Task goal:
Since only part of the material below is wanted, output exactly the lines from the one with "Click inside the issues search input field" up to and including the one with "Given: Click the lightning icon for 手动同步".

START Provided data

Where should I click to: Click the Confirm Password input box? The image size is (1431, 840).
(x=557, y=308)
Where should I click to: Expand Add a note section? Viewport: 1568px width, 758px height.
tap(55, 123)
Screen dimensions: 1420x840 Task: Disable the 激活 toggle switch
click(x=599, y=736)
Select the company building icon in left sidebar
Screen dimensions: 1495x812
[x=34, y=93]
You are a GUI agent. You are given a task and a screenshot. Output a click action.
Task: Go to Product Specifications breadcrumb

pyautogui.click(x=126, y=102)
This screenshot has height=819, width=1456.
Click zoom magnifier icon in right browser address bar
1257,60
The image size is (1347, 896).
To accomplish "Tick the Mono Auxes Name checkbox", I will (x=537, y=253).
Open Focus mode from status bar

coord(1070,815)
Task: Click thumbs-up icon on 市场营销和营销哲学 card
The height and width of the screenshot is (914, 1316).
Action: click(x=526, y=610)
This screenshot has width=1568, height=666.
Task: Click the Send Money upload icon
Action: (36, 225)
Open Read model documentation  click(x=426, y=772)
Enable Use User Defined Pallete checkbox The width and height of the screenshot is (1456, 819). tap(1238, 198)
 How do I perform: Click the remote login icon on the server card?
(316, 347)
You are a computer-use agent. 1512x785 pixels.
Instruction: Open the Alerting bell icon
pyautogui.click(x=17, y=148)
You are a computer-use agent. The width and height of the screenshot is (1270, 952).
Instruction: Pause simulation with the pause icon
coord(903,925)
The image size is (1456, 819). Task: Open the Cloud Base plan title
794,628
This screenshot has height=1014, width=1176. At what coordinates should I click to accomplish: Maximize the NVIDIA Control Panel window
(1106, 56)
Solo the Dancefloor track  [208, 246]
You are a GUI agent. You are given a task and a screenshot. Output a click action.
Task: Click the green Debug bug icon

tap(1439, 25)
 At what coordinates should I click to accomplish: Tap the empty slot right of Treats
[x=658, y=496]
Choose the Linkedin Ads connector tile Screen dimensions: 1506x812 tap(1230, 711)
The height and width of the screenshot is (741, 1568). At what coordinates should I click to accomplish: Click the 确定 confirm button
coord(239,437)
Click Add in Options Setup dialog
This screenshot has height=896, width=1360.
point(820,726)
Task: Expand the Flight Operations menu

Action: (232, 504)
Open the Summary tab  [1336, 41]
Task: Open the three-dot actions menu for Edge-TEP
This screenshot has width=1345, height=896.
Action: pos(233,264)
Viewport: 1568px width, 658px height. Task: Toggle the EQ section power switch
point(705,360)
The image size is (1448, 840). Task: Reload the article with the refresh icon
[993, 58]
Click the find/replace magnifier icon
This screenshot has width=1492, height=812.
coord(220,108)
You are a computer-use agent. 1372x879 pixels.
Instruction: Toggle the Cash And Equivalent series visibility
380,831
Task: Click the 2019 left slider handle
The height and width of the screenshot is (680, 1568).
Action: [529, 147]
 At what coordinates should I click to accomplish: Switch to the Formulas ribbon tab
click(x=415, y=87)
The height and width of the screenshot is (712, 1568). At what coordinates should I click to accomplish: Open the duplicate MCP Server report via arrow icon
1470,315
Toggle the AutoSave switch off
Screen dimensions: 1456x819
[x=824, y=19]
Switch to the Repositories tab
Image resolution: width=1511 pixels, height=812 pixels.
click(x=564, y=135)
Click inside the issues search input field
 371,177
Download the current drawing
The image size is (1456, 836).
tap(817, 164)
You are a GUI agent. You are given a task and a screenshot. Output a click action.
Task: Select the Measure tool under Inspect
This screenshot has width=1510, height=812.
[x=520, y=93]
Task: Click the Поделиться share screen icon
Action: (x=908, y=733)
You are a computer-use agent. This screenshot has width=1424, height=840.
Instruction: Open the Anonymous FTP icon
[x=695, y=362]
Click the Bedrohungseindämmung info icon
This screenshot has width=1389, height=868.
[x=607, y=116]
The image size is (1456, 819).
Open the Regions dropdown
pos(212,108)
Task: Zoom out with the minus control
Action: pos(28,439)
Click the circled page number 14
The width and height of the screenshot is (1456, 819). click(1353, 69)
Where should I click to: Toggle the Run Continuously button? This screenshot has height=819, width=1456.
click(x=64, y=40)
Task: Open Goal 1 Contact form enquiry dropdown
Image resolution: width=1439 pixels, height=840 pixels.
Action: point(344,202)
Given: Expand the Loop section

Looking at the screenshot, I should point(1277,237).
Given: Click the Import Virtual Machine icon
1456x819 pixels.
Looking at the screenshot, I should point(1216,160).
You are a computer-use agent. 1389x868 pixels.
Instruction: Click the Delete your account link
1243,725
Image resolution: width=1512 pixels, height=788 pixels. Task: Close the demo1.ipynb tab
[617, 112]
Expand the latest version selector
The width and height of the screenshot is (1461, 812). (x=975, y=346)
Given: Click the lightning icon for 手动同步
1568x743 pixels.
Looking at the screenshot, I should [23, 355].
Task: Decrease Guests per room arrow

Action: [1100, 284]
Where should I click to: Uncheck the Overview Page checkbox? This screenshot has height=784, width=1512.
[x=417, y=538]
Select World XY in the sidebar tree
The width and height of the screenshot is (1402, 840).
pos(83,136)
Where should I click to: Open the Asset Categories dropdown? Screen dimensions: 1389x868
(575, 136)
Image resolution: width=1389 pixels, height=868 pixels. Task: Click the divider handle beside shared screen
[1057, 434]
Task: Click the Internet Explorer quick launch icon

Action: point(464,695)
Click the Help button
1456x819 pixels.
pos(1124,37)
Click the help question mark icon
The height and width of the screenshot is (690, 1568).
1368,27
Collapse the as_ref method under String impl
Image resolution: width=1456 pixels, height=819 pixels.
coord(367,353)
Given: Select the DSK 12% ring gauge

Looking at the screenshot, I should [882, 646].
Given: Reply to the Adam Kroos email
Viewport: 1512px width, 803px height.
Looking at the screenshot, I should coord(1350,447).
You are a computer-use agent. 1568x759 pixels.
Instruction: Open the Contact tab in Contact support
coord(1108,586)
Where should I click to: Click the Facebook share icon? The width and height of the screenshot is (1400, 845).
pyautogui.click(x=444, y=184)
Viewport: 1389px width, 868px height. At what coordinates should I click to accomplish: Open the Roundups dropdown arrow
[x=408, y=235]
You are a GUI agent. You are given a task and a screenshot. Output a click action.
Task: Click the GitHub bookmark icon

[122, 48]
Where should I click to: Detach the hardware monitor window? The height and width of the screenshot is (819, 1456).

END Provided data

Solution to the exercise:
Click inside the issues search input field
 371,177
Download the current drawing
The image size is (1456, 836).
tap(817, 164)
You are a GUI agent. You are given a task and a screenshot. Output a click action.
Task: Select the Measure tool under Inspect
This screenshot has width=1510, height=812.
[x=520, y=93]
Task: Click the Поделиться share screen icon
Action: (x=908, y=733)
You are a computer-use agent. This screenshot has width=1424, height=840.
Instruction: Open the Anonymous FTP icon
[x=695, y=362]
Click the Bedrohungseindämmung info icon
This screenshot has width=1389, height=868.
[x=607, y=116]
The image size is (1456, 819).
Open the Regions dropdown
pos(212,108)
Task: Zoom out with the minus control
Action: pos(28,439)
Click the circled page number 14
The width and height of the screenshot is (1456, 819). click(1353, 69)
Where should I click to: Toggle the Run Continuously button? This screenshot has height=819, width=1456.
click(x=64, y=40)
Task: Open Goal 1 Contact form enquiry dropdown
Image resolution: width=1439 pixels, height=840 pixels.
Action: point(344,202)
Given: Expand the Loop section

Looking at the screenshot, I should point(1277,237).
Given: Click the Import Virtual Machine icon
1456x819 pixels.
Looking at the screenshot, I should point(1216,160).
You are a computer-use agent. 1389x868 pixels.
Instruction: Click the Delete your account link
1243,725
Image resolution: width=1512 pixels, height=788 pixels. Task: Close the demo1.ipynb tab
[617, 112]
Expand the latest version selector
The width and height of the screenshot is (1461, 812). (x=975, y=346)
Given: Click the lightning icon for 手动同步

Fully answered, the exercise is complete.